INSTRUCTION: Write out the plagiarism piece again, starting at the words "Well done, Prince" and ending after "vaguely worded apology.", and swap "serial plagiarism" for "repeated plagiarism".

EXTRACT TO READ:

============================================================

An editorial from a small local newspaper out west was sent to me by a reader this week. The paper in question is the Prince George Citizen:
To our shock and dismay, multiple incidents of plagiarism were uncovered from work over the last number of months. The staff member plagiarized various online new publications, while writing opinion pieces that appeared in this space. Entire paragraphs were copied and then blended into articles, removing a word here and there, or adding a clause to link certain phrases, but leaving the words of the original writer all or mostly intact, without attribution to the original writer or publication.
As of Tuesday morning, that news staff member is no longer employed at this newspaper.
Well done, Prince George Citizen. A bit over the top, mind you. I can think of a much more important paper than the Citizen which showed us that when a minor charge like serial plagiarism comes along, there’s certainly no need to fire anyone as long as the writer in question says it was inadvertent and is willing to print a vaguely worded apology.

============================================================

DATASET SECTION:

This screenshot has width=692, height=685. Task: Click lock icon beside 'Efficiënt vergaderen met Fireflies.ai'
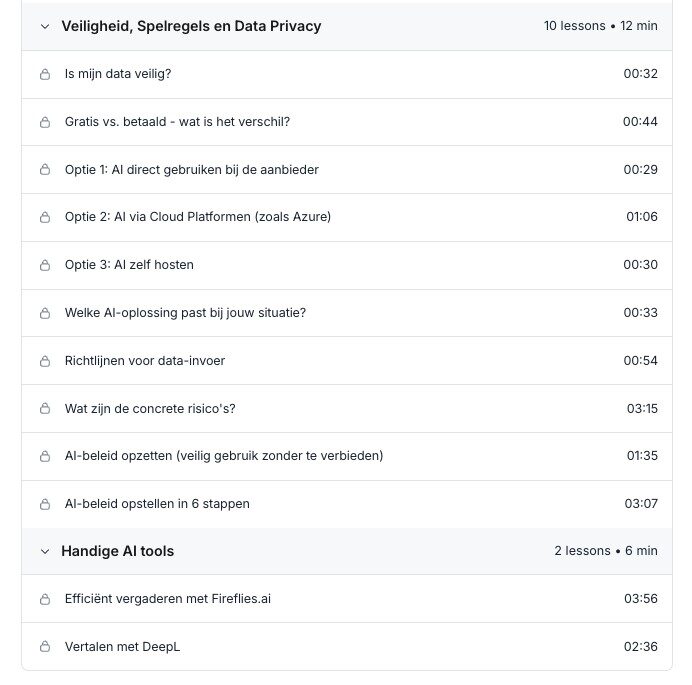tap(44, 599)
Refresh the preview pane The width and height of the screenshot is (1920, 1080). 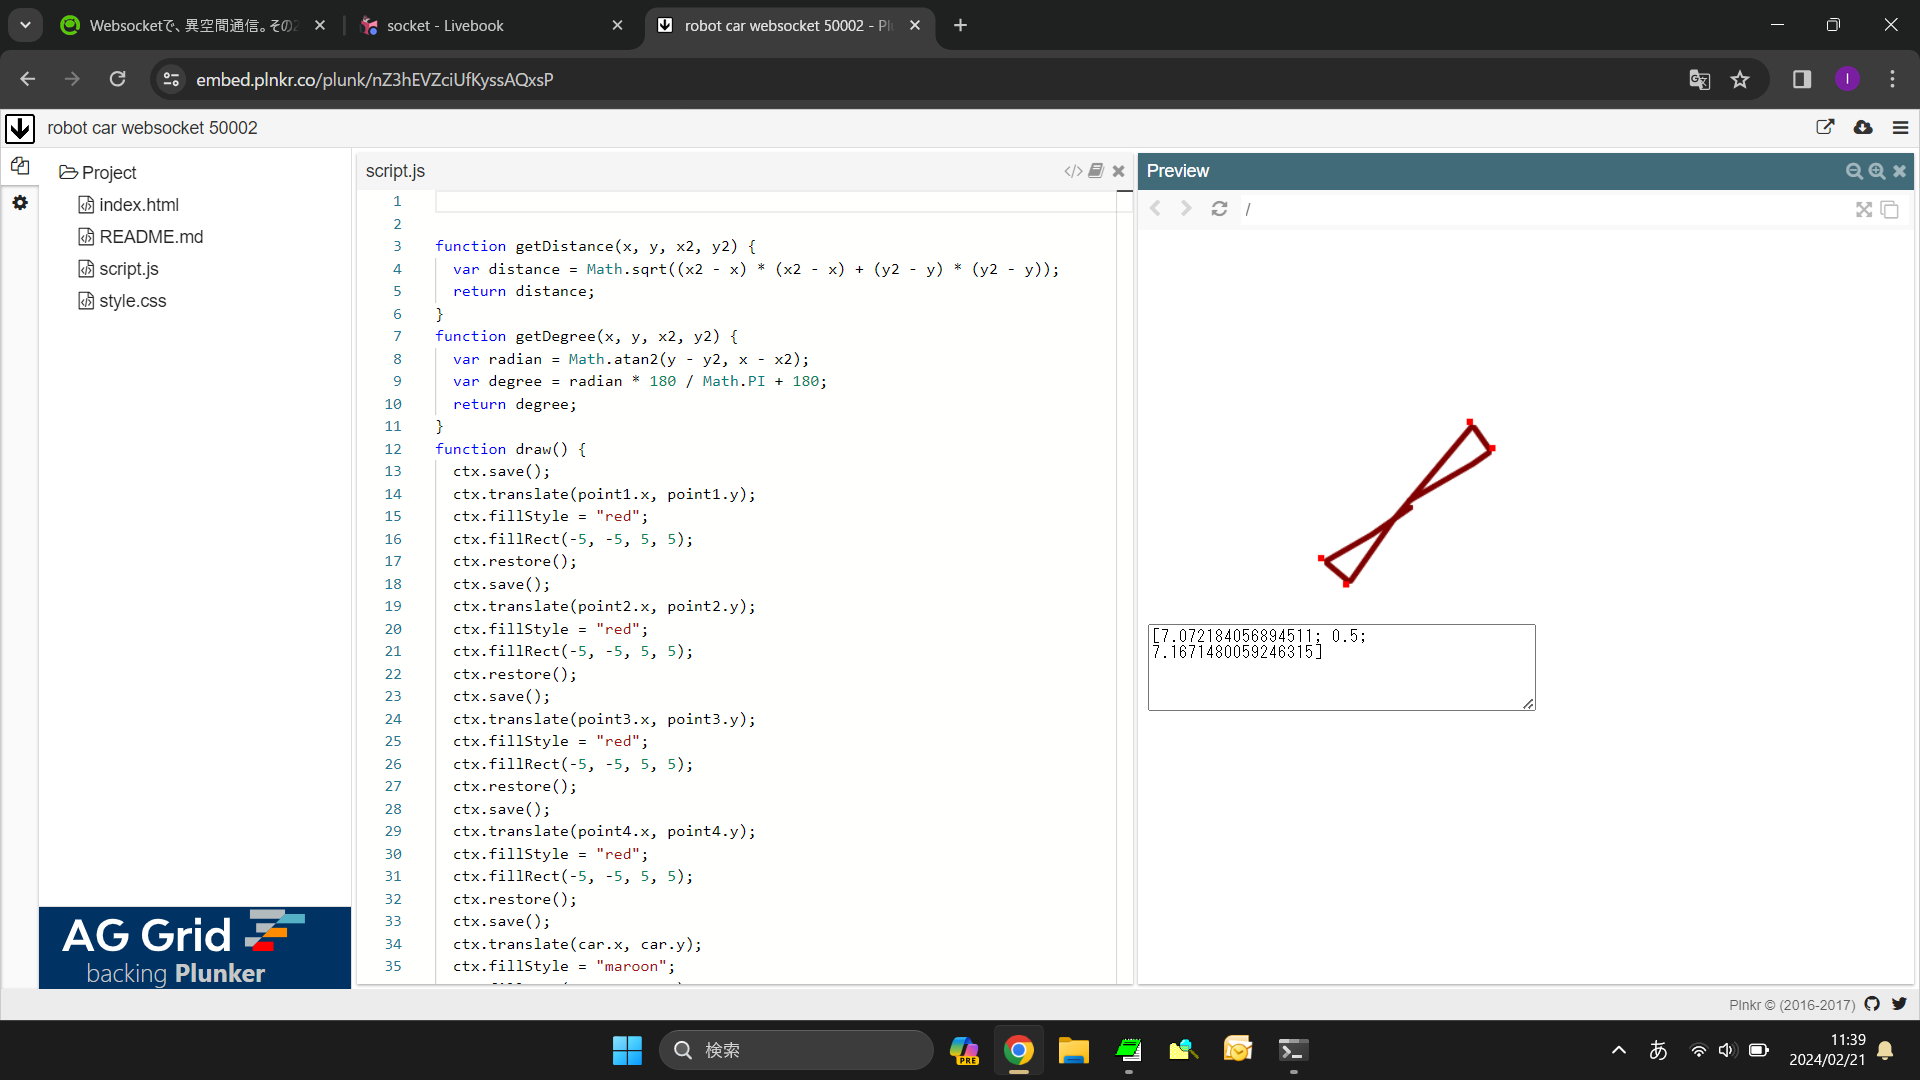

============================================================

EXPECTED ANSWER:
Well done, Prince George Citizen. A bit over the top, mind you. I can think of a much more important paper than the Citizen which showed us that when a minor charge like repeated plagiarism comes along, there’s certainly no need to fire anyone as long as the writer in question says it was inadvertent and is willing to print a vaguely worded apology.